Was steht in der Klimaklage?
Gestern kündigte die Klimaaktivistin Luisa Neubauer mit einigen anderen ebenfalls recht jungen Leuten an, beim Bundesverfassungsgericht eine Klimaklage einzureichen. Inzwischen hat die Verfahrensbevollmächtigte, die Anwältin Dr. Roda Verheyen aus Hamburg, eine Zusammenfassung veröffentlicht, aus der hervorgeht, was es mit der Klage auf sich hat:
Es handelt sich um eine Verfassungsbeschwerde. Sie richtet sich gegen das Bundes-Klimaschutzgesetz vom 12.12.2019 (KSG).
Die Beschwerdeführer behaupten, das KSG verletze sie in ihrem Grundrecht auf Leben und körperliche Unversehrtheit (Art. 2 Abs. 2 GG) und der Garantie der Menschenwürde aus Art. 1 GG. Dabei tragen die Beschwerdeführer vor, dass die erwähnten Grundrechte im Lichte von Art. 2 (Recht auf Leben) und 8 (Privatsphäre und Familienleben) EMRK auszulegen seien.
Der Rückgriff auf die EMRK ist angesichts der Ähnlichkeit dieser Grundrechte mit den deutschen Grundrechten auf den ersten Blick überraschend. Hier ist der Hinweis aber logisch: Schließlich hat sich die niederländische Stiftung URGENDA kürzlich letztinstanzlich mit genau diesem Argument durchgesetzt und die Niederlande zu anspruchsvolleren Klimaschutzmaßnahmen verpflichtet.

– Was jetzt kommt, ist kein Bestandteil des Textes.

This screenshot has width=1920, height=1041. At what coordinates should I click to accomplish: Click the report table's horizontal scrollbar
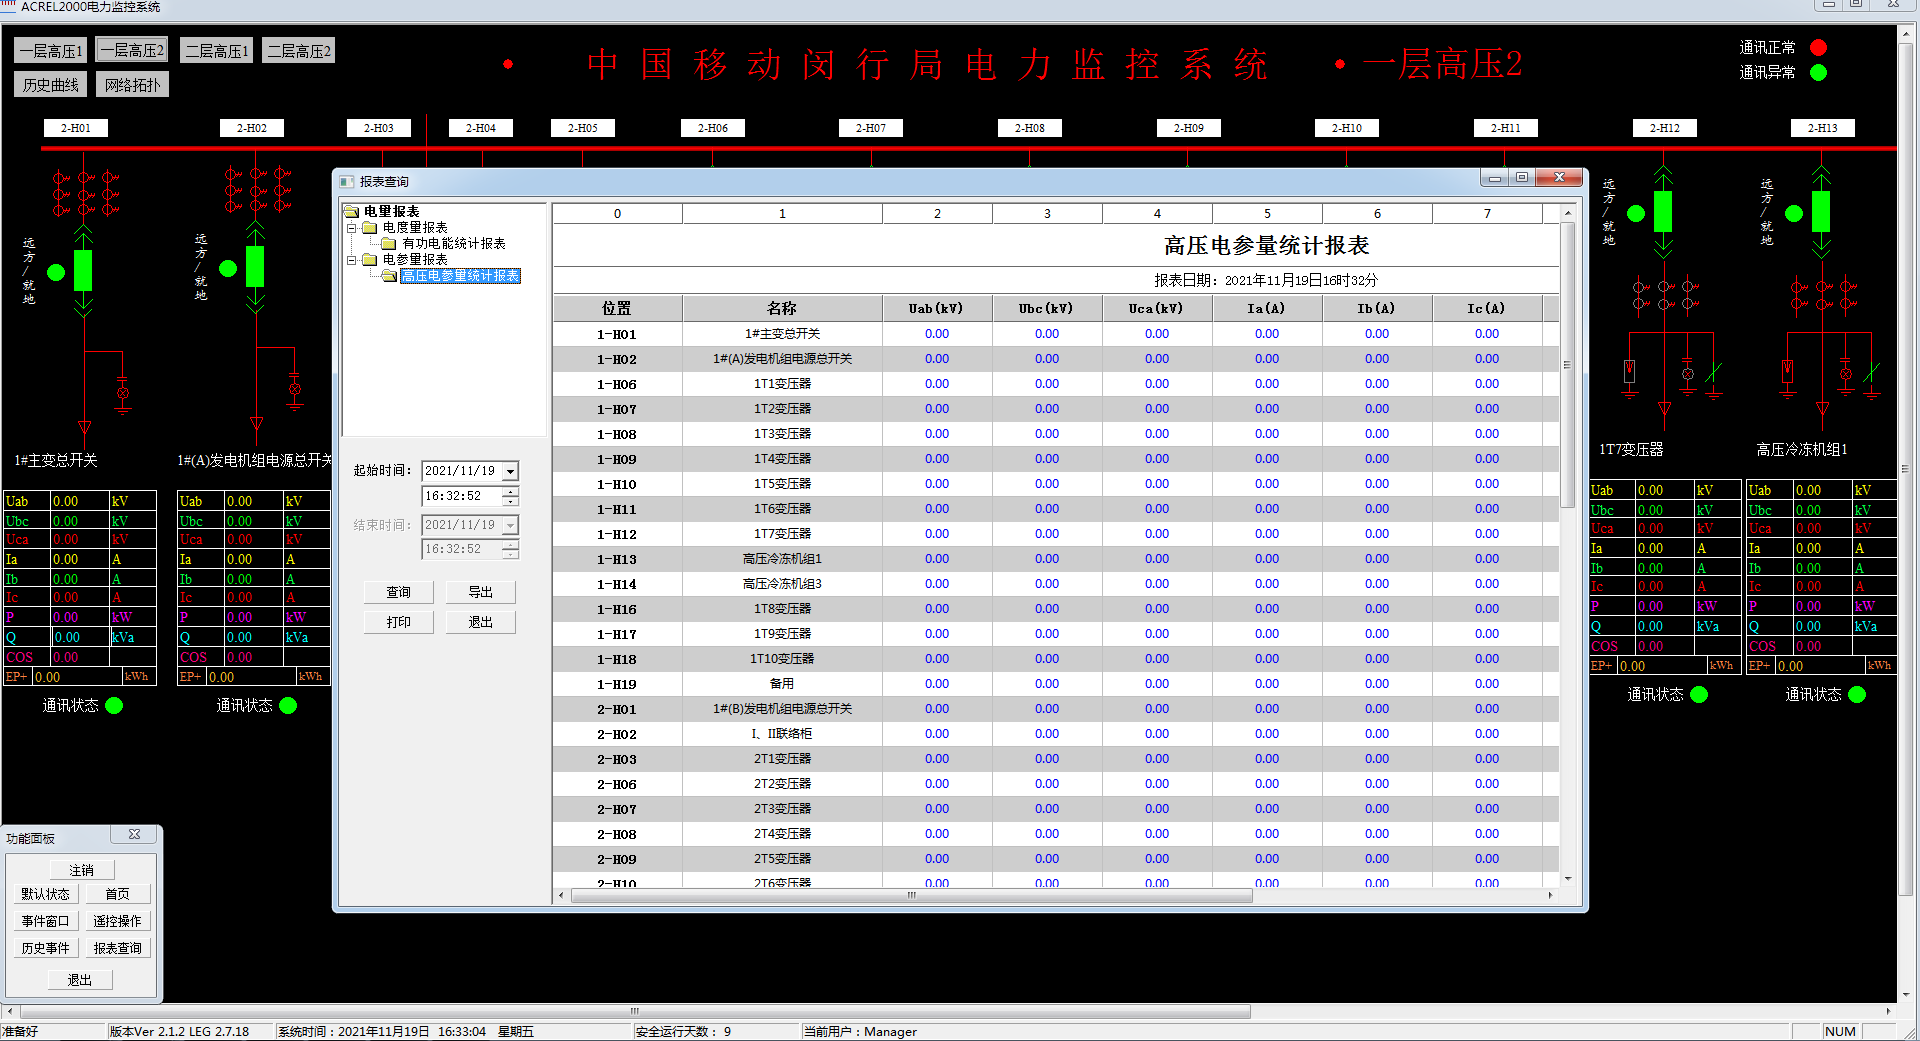(911, 896)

Der Argumentationspfad der Beschwerde ist schlicht: Der Klimawandel mit seinen katastrophalen Folgen würde die jungen Beschwerdeführer in den vorgenannten Grundrechten verletzen. Deswegen – hier greift die Beschwerde wohl auf die Schutznormlehre zurück – müsste der Staat Gesetze erlassen, die so beschaffen wären, dass das Ziel von nur 1,5° C Erderwärmung eintreten würde.
Warum meinen wir, dass die Verfassungsbeschwerde trotzdem keinen Erfolg haben wird? Zum einen hat der Gesetzgeber einen erheblichen Gestaltungsspielraum, der nicht gerichtlich überprüfbar ist. Überspitzt gesagt: Es ist das Recht des Souveräns, schlechte Gesetze zu erlassen. Zum anderen ist das 1,5° C Ziel nicht verbindlich. Es soll nur „möglichst“ erreicht werden, ist also eine Kann-Norm. Zum dritten meinen die Beshwerdeführer, dass die Emissionsminderungen, die sie von der Bundesregierung verlangen, in Deutschland erreicht werden sollen. Dafür gibt es aber keinen rechtlichen Grund, denn die EU-Lastenteilung lässt es ausdrücklich zu, Minderungen im Ausland zuzukaufen. Da es auch naturwissenschaftlich gleichgültig ist, wo sie erreicht werden, dürfte es schwer werden, das BVerfG von einem rechtlichen Gebot der Minderung im eigenen Land zu überzeugen. Schließlich ist die Beschwerdeführervertreterin nicht ganz überraschend mit genau diesem Argument schon vorm VG Berlin gescheitert.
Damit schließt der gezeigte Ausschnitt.